RARE BOOK GUIDE - THE RUNNERS, THE RIDERS & THE ODDS

09 May 2007

Casino Royale (1953) Ian Fleming.


A highspot hopefully given a slight boost by the new movie - the book is one of the flashiest of modern firsts. For the moment it is marking time a little in financial terms, but it is always readily saleable if you don't push for the final, ultimate 'end user' price...

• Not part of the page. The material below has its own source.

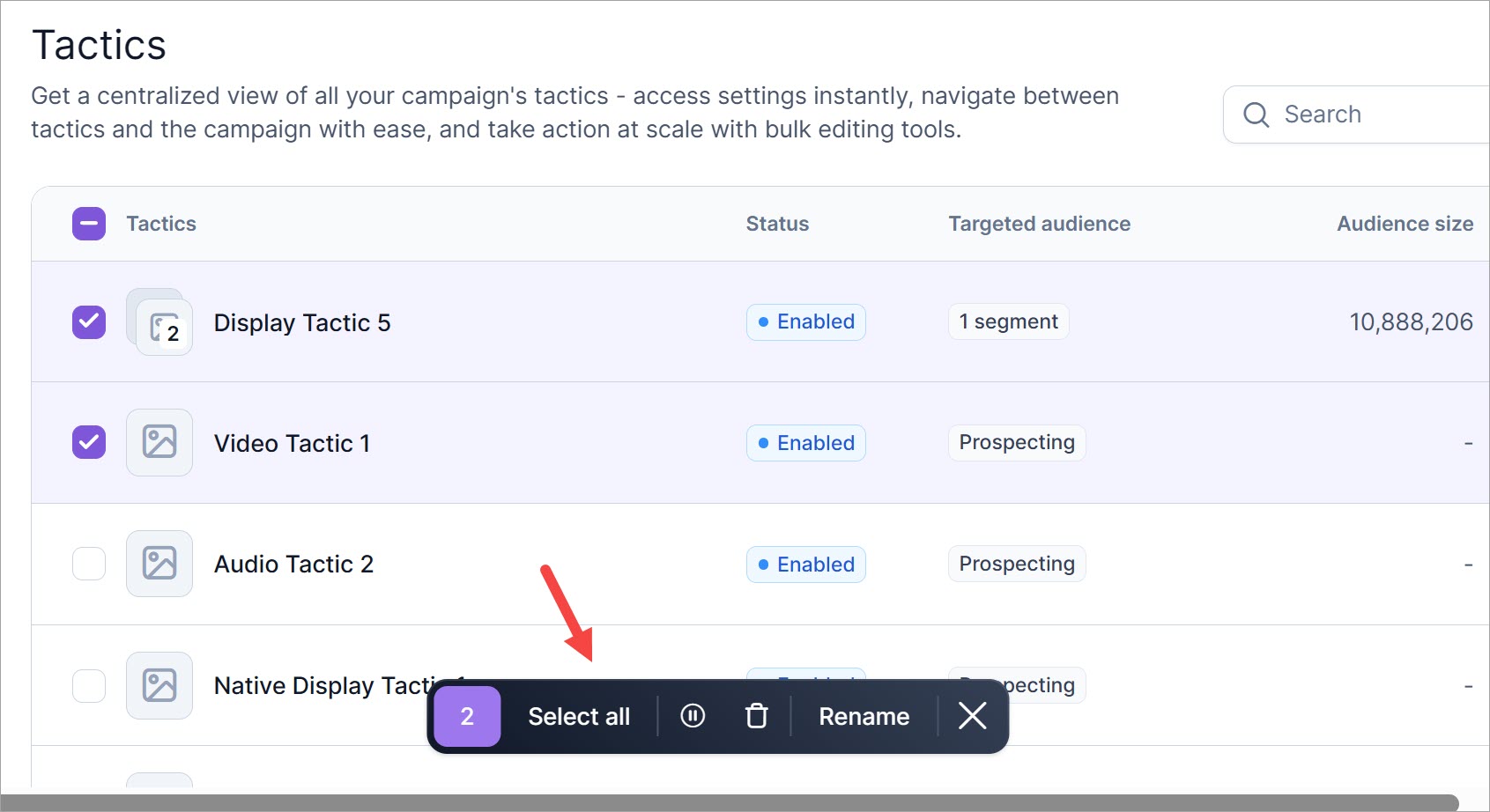Click Prospecting tag for Video Tactic 1
This screenshot has width=1490, height=812.
pos(1017,442)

Ian Fleming. CASINO ROYALE.Cape, London 1953


MODERN FIRST EDITION / ESPIONAGE
Stunning debut novel by posh English writer harking back to Edwardians such as Raffles and Bulldog Drummond but with Aston Martins, added sadism, Vodka, temptresses and fancy handmade ciggies. In 1967 it was made into a bloody awful comedy caper film -- a kind of spoof with Peter Sellers, David Niven and Woody Allen as Bond and Orson Welles as Le Chiffre also starring Deborah Kerr, William
Holden, Ursula Andress, Daliah Lavi, John Huston and Charles Boyer, Jean Paul Belmondo. Recently a new movie appeared with handsome Daniel Craig well reviewed and noted for giving back Bond a sense of danger, something lacking from the Brosnan efforts. Fleming always insisted that Bond looked like Hoagy Carmichael and must have been slightly bemused by Sean Connery.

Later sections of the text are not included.